Отец быстро набрал команду, притом в полнейшем секрете — полишинеля. Трош — по дружбе; Дагут — потому что всеми силами старался выказать свой пыл; Гаэтан Келине, сельскохозяйственный рабочий, зависящий во всем от замка, — в угоду мосье Ому, который обещал поселить его на своей ферме в Мортфине, — все согласились дежурить через две ночи на третью. Леон Блак, пенсионер-железнодорожник, метивший на место советника, и Бессон, раздосадованный историей с собакой, предложили дежурить через три ночи на четвертую. И наконец, должно быть, от досады «Мары», временно расположившиеся в бараке, предоставленном им мэрией, обещали высылать одного человека кому-нибудь на смену раз в неделю в любой вечер, кроме субботы, ибо в этот вечер и сын, и работник отправлялись на танцы.
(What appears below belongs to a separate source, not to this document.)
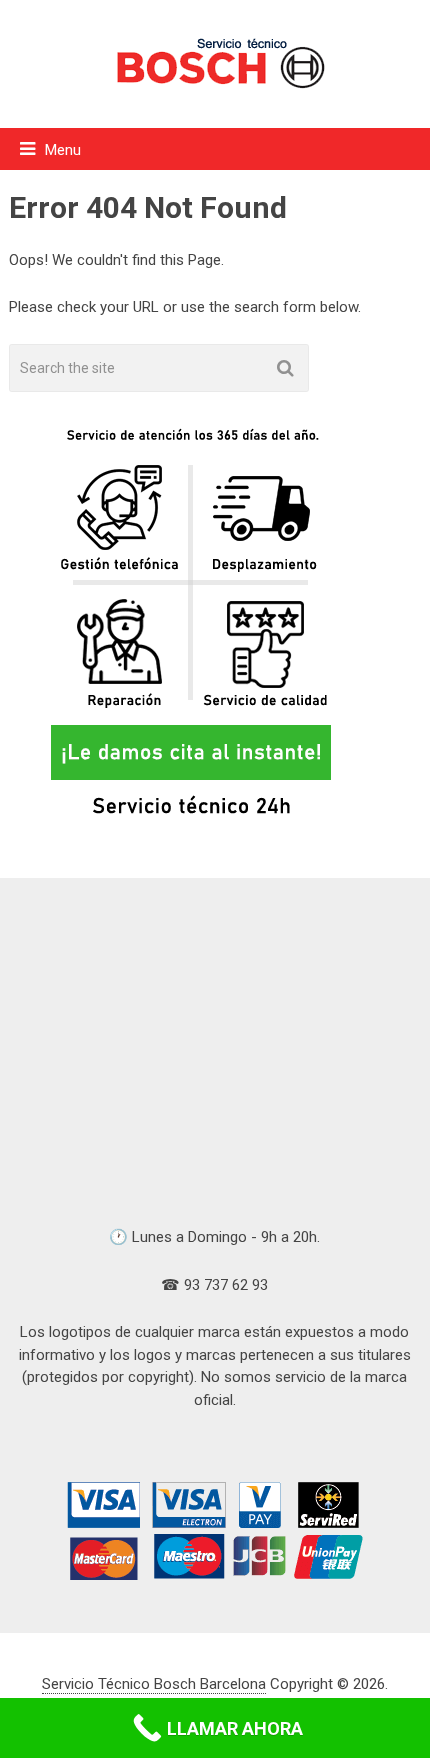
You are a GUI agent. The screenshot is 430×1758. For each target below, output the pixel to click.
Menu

Побуждения, двигавшие нашими крестоносцами, казалось, не слишком были связаны между собой — каждый в общем преследовал какую-то свою цель и мало походил на того (по мнению мосье Ома) идеального ополченца, который «проявляет полнейшее бескорыстие, подобно людям типа Колю, всецело предан делу и не позволяет себе падать духом от неудач или расслабляться при достижении успеха». Но сколь бы ни был разношерстен состав отряда, его создание позволяло каждую почти ночь посылать в дозор верных людей, не заставляя их притом делать обходы слишком часто. Папа, который оставил себя в резерве, на подмену, разработал всю организацию дела, поделив Сен-Ле на три сектора, где трое дежурных, располагающих по роду занятий, во-первых, большим, чем остальные, свободным временем, а во-вторых, телефоном (Бессон — в районе Шантагас, Дагут — в верхней части поселка, сам он — в нижней), должны и среди дня вести секретное наблюдение и служить агентами связи. Наконец, ополченцам роздали карманные фонарики и круглые свистки; мэрия выделила помещение, где люди могли бы передохнуть между обходами, маршрут которых никогда не определялся заранее, — он мог пролегать и по улицам поселка, и по его окраинам, и по самым границам общины.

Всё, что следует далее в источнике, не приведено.